Travel Along The West Coast Of The United States

Travel Along The West Coast Of The United States


We continue our journey along the Oregon coast, which, as mentioned in the previous publication, is like a movie all the way, we stopped, we got on single-lane roads, I took pictures, my dad smoked his pipe and we found what would be the best lunch of the whole trip: The Crazy Norwegian ‘s in the small town of Port Orford. The place does not look much big, it’s small, with little drawings on the facade and colorful tablecloths (I loved my entrance, my mom was not so convinced) but as soon as you enter you realize that it is a special place. The fish and chips are championship and not to mention the crab cakes. And to close with a flourish: the foot of coconut with cream I have no adjectives to explain how good it was … just believe me and go please.

We continue our way on the 101 until we get to the state of California and arrive at Crescent City, a small town but it is special because there is the Visitor Center of my favorite place in the whole walk: Redwood National Park.

The Visitor Center is open until 5 pm as we arrived a little late we could not enter but we continued to park that if it is open 24 hours.

The park is actually a forest of giant redwoods and centenaries with a road in the middle … if one is not attentive, it can happen to him that he goes straight and sees just the surface of the park. I read this on the internet and as we arrived late to the Visitor Center we entered a camping area of ​​the park and in the porter they gave us this map that was the salvation.
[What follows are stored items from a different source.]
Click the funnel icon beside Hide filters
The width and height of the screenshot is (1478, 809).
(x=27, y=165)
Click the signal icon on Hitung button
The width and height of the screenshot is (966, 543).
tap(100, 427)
It must be delayed a bit to load because it is scanned in high resolution but the idea is that you can zoom in and read it because it is not available on the internet (you’re welcome!). The important thing to know here is that when you go south on the 101 you have to turn off at exit 765 on the right towards Newton B Drury Parkway, on this road there are bays on both sides where you can park the car and start Walking the paths between the trees.

There are no words, no cameras that can transmit what one feels standing under these giants, they have their own microclimate, under some it rains because they are so high that it seems that the drops of their branches came from the sky, and in the roots they have plump fern mattresses that benefit from the shade of these large trees.
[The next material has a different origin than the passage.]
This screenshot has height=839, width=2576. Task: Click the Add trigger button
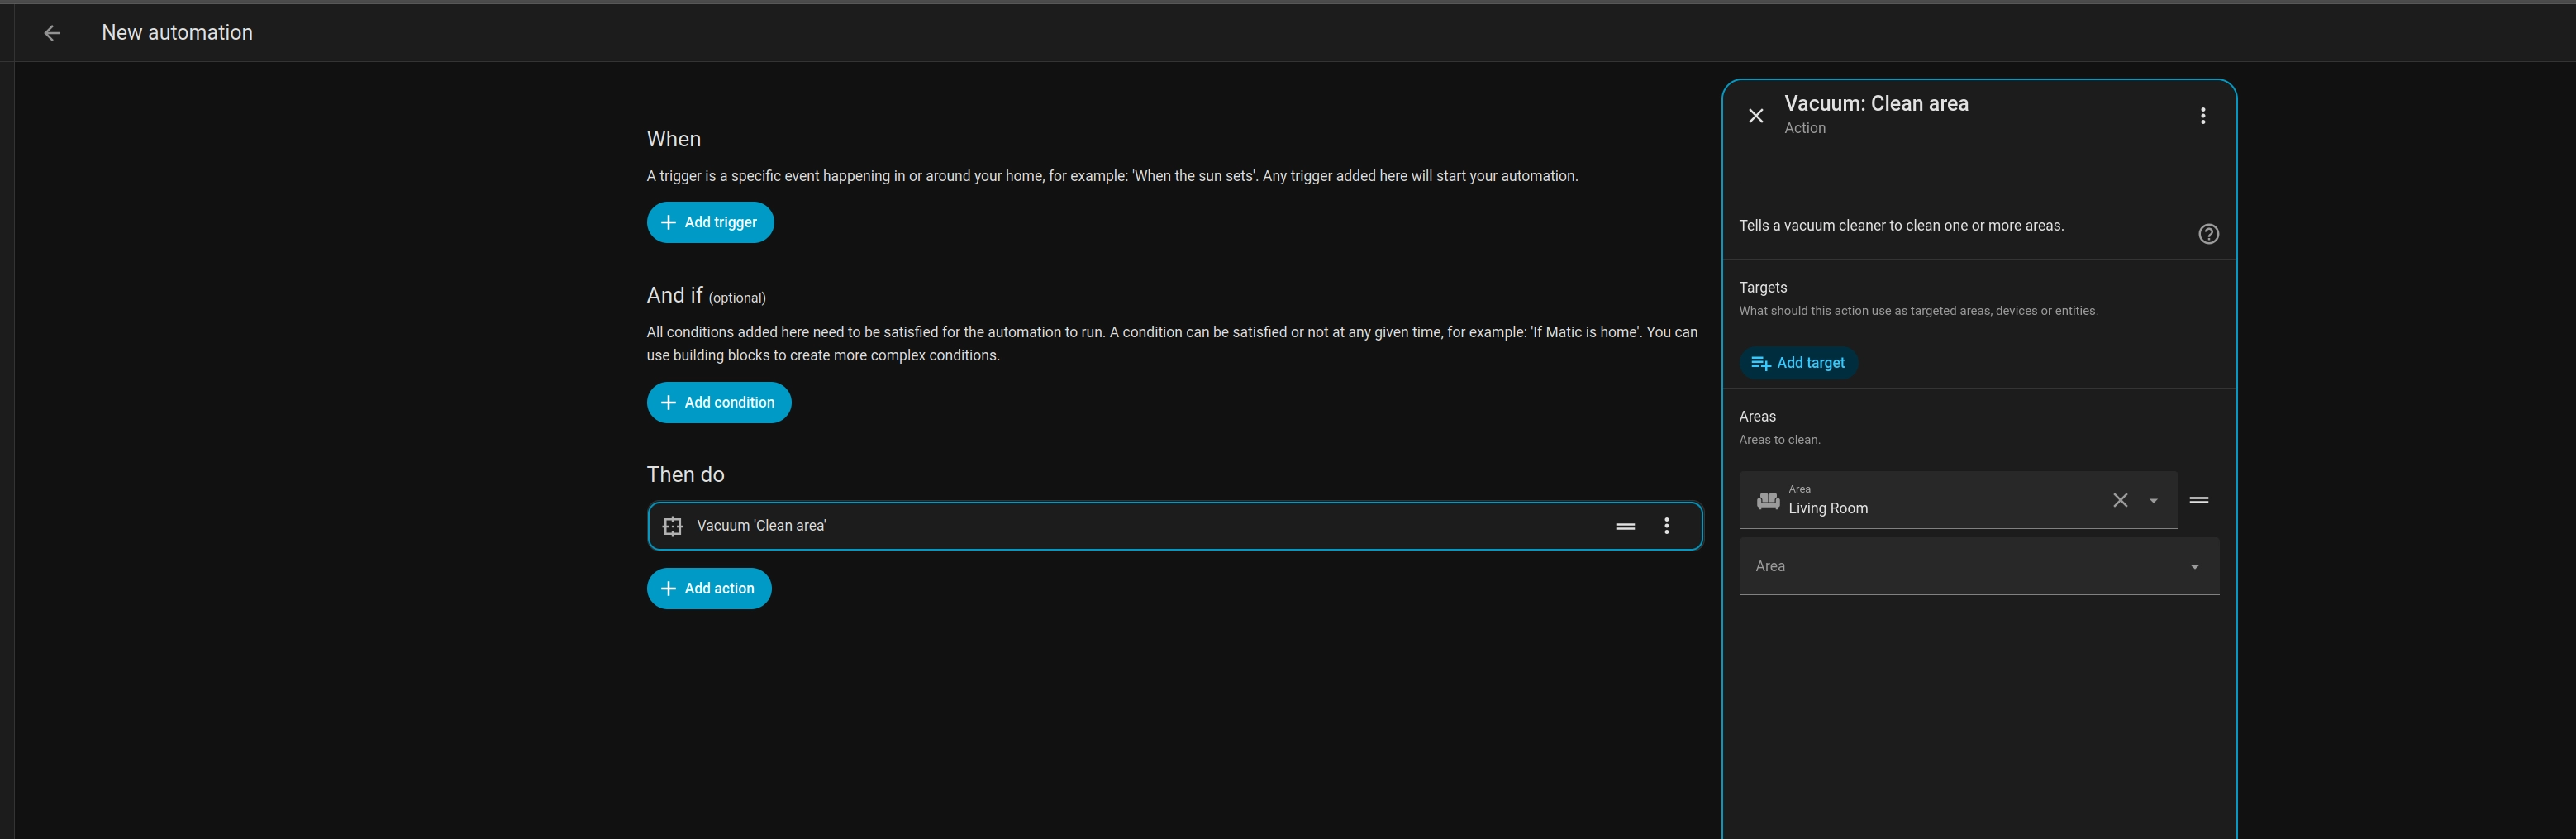(x=710, y=222)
What I liked the most is that there are no crowds or despelotes, one chooses its path and has a forest as of the Mesozoic period for one … It is a place of power without a doubt.

We saw only females but it was very nice to see them there as if they were vaquitas.

That night we slept in a village called Eureka and that is between the two branches of the park.

The next day we continue to the south and we went to the “Avenue of the Giants” ( Avenue of the Giants ), another amazing road surrounded by forests of more than 500 years.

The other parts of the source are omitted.